D’aucuns pensent que l’Afrique est désormais la source de vagues d’innovations qui pourraient par la suite se diffuser, également dans les pays du Nord.

2. Trois modèles d’organisation adaptées au contexte

L’accès à l’électricité ne se résume pas à des lampes, des générateurs et des câbles. Il suppose une organisation. Les systèmes de mini et micro-réseaux diffèrent dans leur modèle d’organisation selon plusieurs facteurs : leur taille, la technologie mise en œuvre, la demande, le contexte social. Notre analyse permet d’identifier trois modèles principaux qui chacun à leur manière répondent à la quadruple question : qui peut faire quoi ? Avec qui ? Sous quelles contraintes ? Avec quelles opportunités ?

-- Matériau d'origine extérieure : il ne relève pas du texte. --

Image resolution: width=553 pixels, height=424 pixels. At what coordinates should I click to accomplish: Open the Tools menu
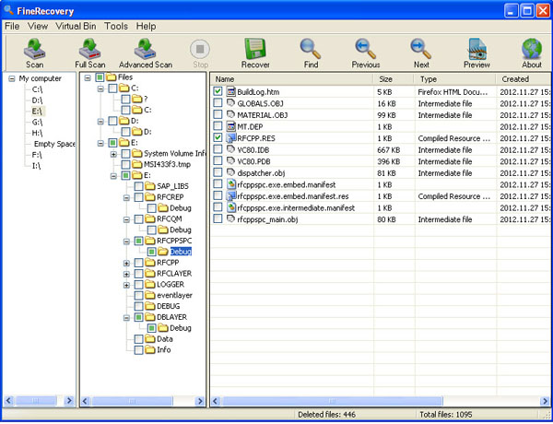116,26
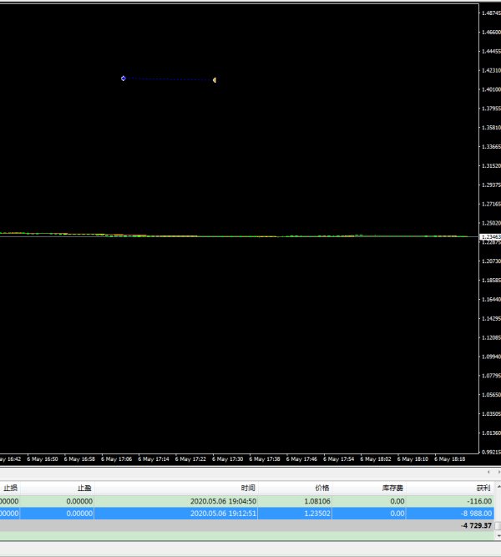Click the 止盈 column header
The image size is (501, 557).
85,488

Le modèle du comité collectif de gestion (CCG)

Le plus simple des modèles. Il est pertinent quand la communauté est homogène, sans hiérarchie trop pesante, avec un capital social élevé et un mode de gestion qu’elle s’invente assez naturellement sur le modèle des Communs. On retrouve le cas mauritanien des plateformes multifonctionnelles. L’installation est « à taille humaine » et la gestion par un système de délégation de l’Etat à un artisan-gérant est pragmatique. La gestion coopérative responsabilise les usagers en faisant de l’équipement un bien à préserver. Dans les faits, ce modèle de « primo-Commun » où les acteurs ne voient pas (encore) leurs décisions commandées par des logiques du marché ne se rencontre que dans les petites communautés, avec une organisation de type « comité d’usagers», permettant notamment de favoriser la participation des femmes.

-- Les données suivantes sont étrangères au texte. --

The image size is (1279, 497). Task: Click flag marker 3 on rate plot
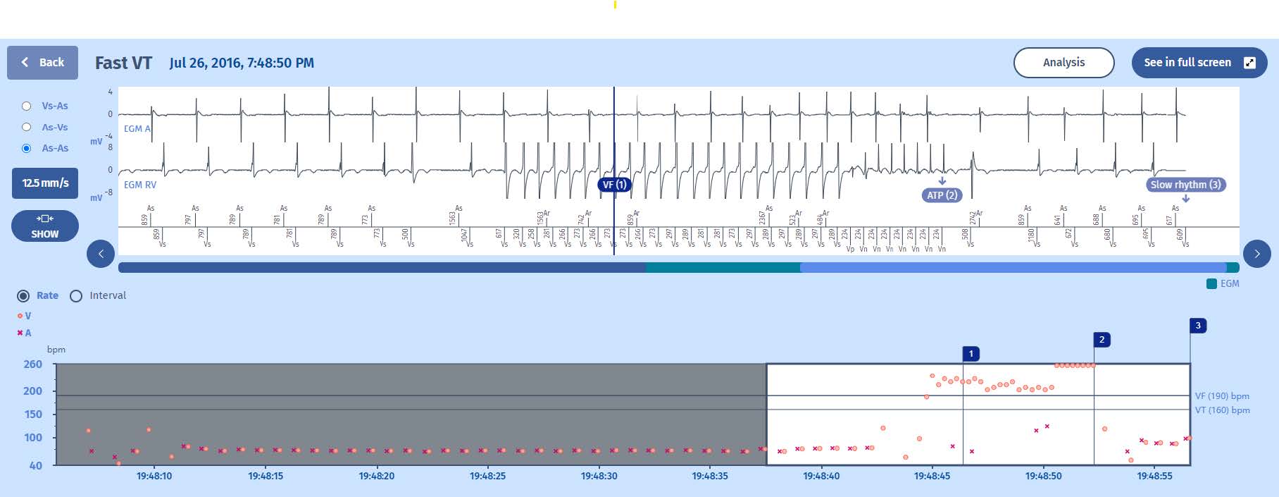tap(1198, 326)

Le modèle du petit opérateur d’énergie (POE)

Il se rencontre par exemple dans le cas du Mali. Il est, quant à lui, le plus répandu dans les mini-réseaux. Il correspond parfois à une évolution du précédent modèle. Il se rapproche d’un système mixte de gestion d’une ressource commune où le marché organise progressivement les critères de choix et induira inéluctablement le passage à la propriété. Ici le choix de l’opérateur est critique car il doit servir les fins collectives poursuivies. Il s’agit d’une affaire délicate, puisque c’est lui qui garantit la régularité du service, qui veille à la maintenance des équipements, collecte les redevances, assure le lien avec les abonnés et les institutions extérieures. Autant de tâches générant des coûts opérationnels d’adaptation pour l’opérateur, avec une part de risques. Pour inscrire la gestion du mini-réseau dans la durée, les relations entre le POE et les usagers sont pratiquement toujours formalisées : contrats d’abonnement, obligations de rapports financiers réguliers. L’expérience montre que les exploitants choisis sont le plus souvent proches de la communauté servie ce qui facilite l’instauration d’un climat de confiance autour d’une « propriété partagée ». Le temps entre l’incubation et la maturité, c’est-à-dire la garantie de la pérennité avec un financement autonome, pour un exploitant local est rarement estimé à moins de 5-7 ans. Face aux risques, il sont logiquement contraints pour assurer la rentabilité du site qui leur est confié à innover en permanence avec des options hybrides, en gérant l’intermittence jour/nuit de la ressource solaire, en partageant la production sur plusieurs activités, en démultipliant les offres de services rendues (cas type du cybercafé). De ce point de vue, le partage d’expériences et le parangonnage sur les bonnes pratiques se révèle presque partout indispensable. Ils sont en général menés par des ONG d’appui.